The survey results are clear.  If the GOP—or anyone—wants to connect with the Rising American Electorate, they need to understand their real priorities, which include social insurance benefits, child care, and investment in jobs and education – in other words, the same programs that would be slashed under the Ryan budget plan.  This is an inauspicious beginning for the re-invented Republican Party.

What Paul Ryan and Republicans have fundamentally missed is that these voters depend on these programs in the present and require them for the future.  Paul Ryan seems to have no sense of the real pocketbook economy in which these voters live every day.  Members of the Rising American Electorate are 7 points more likely than average to report that they or someone in their family lost health insurance and 8 points more likely than average to report that they have moved in with a relative or had someone move in with them to save money.

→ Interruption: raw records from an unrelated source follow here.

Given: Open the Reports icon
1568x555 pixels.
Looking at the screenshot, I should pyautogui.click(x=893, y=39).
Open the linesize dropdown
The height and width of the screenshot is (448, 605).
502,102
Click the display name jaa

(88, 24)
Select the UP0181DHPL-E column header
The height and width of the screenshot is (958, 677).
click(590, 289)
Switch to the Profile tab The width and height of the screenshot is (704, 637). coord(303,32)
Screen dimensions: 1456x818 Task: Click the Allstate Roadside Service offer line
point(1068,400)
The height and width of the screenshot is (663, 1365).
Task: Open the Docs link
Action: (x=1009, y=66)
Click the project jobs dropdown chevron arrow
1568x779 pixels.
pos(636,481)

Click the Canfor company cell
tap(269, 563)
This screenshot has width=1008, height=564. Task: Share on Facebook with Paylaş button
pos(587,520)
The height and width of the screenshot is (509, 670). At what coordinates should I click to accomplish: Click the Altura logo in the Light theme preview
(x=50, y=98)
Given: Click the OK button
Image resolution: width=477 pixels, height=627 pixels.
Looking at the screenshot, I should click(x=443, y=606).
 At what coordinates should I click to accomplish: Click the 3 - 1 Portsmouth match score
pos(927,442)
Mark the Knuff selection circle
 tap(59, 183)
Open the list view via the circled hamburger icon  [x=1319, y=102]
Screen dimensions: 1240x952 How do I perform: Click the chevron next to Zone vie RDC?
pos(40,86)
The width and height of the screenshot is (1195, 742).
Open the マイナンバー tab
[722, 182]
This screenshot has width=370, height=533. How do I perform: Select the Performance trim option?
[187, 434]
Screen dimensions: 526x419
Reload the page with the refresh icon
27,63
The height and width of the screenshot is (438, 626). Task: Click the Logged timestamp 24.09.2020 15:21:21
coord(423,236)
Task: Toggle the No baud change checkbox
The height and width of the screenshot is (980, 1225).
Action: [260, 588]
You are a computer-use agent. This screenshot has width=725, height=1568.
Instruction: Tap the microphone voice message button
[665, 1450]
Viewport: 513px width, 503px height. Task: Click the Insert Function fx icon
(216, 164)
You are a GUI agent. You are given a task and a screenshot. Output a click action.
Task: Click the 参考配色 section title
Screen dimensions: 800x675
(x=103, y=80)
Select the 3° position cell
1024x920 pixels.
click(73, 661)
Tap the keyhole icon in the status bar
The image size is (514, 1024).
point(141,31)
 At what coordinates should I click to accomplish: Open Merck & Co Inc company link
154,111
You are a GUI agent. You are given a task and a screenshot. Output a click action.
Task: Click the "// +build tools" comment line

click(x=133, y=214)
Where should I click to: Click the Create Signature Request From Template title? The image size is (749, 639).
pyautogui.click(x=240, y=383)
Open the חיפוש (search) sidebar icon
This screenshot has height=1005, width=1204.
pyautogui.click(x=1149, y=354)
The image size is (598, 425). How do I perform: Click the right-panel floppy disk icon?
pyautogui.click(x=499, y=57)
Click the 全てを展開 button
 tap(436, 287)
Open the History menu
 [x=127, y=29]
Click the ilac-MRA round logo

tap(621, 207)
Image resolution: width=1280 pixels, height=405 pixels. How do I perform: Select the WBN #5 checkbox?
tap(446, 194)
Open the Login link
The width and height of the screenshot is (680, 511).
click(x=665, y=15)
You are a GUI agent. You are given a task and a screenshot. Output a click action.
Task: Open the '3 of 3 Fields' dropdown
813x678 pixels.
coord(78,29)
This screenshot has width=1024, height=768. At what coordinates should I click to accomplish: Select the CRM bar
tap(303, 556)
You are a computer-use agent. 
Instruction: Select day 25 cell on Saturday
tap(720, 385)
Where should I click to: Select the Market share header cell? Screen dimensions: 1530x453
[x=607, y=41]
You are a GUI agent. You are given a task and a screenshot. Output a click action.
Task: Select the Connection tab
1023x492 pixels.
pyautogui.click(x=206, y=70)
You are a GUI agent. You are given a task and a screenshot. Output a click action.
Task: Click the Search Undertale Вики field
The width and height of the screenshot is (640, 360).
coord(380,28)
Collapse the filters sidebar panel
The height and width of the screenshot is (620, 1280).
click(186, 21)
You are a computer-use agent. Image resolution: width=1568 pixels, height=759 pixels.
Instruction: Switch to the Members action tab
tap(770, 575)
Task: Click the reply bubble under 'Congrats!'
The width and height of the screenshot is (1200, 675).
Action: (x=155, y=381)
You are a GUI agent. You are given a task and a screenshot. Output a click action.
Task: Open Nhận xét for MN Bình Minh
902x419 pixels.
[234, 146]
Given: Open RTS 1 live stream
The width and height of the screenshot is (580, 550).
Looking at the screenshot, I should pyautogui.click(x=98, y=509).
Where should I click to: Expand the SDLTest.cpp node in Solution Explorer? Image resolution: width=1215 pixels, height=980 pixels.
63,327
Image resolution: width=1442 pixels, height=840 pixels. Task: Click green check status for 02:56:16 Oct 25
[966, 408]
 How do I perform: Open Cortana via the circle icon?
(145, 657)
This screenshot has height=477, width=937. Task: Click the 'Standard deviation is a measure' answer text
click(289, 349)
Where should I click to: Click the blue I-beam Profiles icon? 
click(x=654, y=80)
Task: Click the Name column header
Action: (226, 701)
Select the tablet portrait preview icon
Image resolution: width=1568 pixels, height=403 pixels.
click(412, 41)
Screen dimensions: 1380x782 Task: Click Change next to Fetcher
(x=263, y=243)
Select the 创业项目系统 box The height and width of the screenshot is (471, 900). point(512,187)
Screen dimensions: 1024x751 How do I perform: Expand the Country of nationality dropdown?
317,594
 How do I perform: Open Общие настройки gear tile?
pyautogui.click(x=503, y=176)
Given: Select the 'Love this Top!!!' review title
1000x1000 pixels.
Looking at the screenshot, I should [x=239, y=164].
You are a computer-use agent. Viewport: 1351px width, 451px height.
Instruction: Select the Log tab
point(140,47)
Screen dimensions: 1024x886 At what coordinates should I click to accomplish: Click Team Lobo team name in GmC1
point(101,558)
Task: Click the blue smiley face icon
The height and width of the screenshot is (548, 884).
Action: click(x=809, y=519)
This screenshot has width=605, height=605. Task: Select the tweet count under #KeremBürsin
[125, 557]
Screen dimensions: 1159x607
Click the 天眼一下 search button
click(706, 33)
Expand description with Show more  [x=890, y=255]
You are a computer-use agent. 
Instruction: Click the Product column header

These voters, especially the unmarried women who formed almost a quarter of the electorate and were critical to President Obama’s success in the 2012 election, are on the edge financially and face pocketbook-level pressures every day.  These women are totally focused on the economic policies that would help to ease working families’ fiscal pressures.  

Key findings:

  • The economy is still very tough.  Nearly 6 in 10 give the economy a negative rating and pocketbook-level indicators have not improved. More than half of the Rising American Electorate reports major spending cuts at the grocery store and almost 40 percent have had to move in with family or had someone move in to save money.
  • Voters are deeply concerned about the sequester cuts – both personally and for the country.  More than three-quarters of the RAE and 71 percent of all voters fear the cuts will affect the country in a negative way.
  • Republicans have just released their 2012 “autopsy” but have a lot of ground to make up with voters.  In this survey, two-thirds of all voters disapprove of the Republican Congress and almost half give negative ratings to John Boehner and the Republican Party. 
  • Democrats have a strong early lead on Republicans in the generic Congressional vote – up 4 points among likely 2014 voters.  While voters have soured on Washington in general, Republicans have borne the brunt of voters’ anger.
  • But despite a lead in the vote, support for Democrats among unmarried women has declined since November.  While the Rising American Electorate produces the same margin for Democrats as in November (+26), these voters are less engaged overall and unmarried women’s support for Democrats has dropped net 9 points since November.
  • Unmarried women feel that their priorities are not being addressed.  Almost 6 in 10 unmarried women do not feel the national political debate is raising issues important to them, which include social insurance benefits, childcare, and economic support. 
  • Democrats can re-engage unmarried women, whose participation will be critical in 2014. They are moved by a working women’s agenda – including education, support for women-owned small businesses, raising the minimum wage, child care, and pay equity.
  • The working women’s policy framework increases unmarried women’s support for Democrats, 11 points higher than their current vote, and much stronger than when the policy framework is focused on women’s preventive health issues.
  • There is work to do emphasizing the benefits of the new health care reform law.  Unmarried women are largely unaware of the health care law’s benefits and not seeing its gains.  Fifty-five percent of unmarried women think it’s too early to tell how the health care law will affect them.

Read the full memo here.


[1] The Voter Participation Center’s role in this project relates only to policy research for RAE outreach and education

[2] This memo is based on a phone survey of 950 2012 voters nationwide conducted by Greenberg Quinlan Rosner for Democracy Corps and Women’s Voices. Women Vote Action Fund and the Voter Participation Center from March 9-12, 2013.  Unless otherwise noted, margin of error is +/-3.18 percentage points at 95 percent confidence.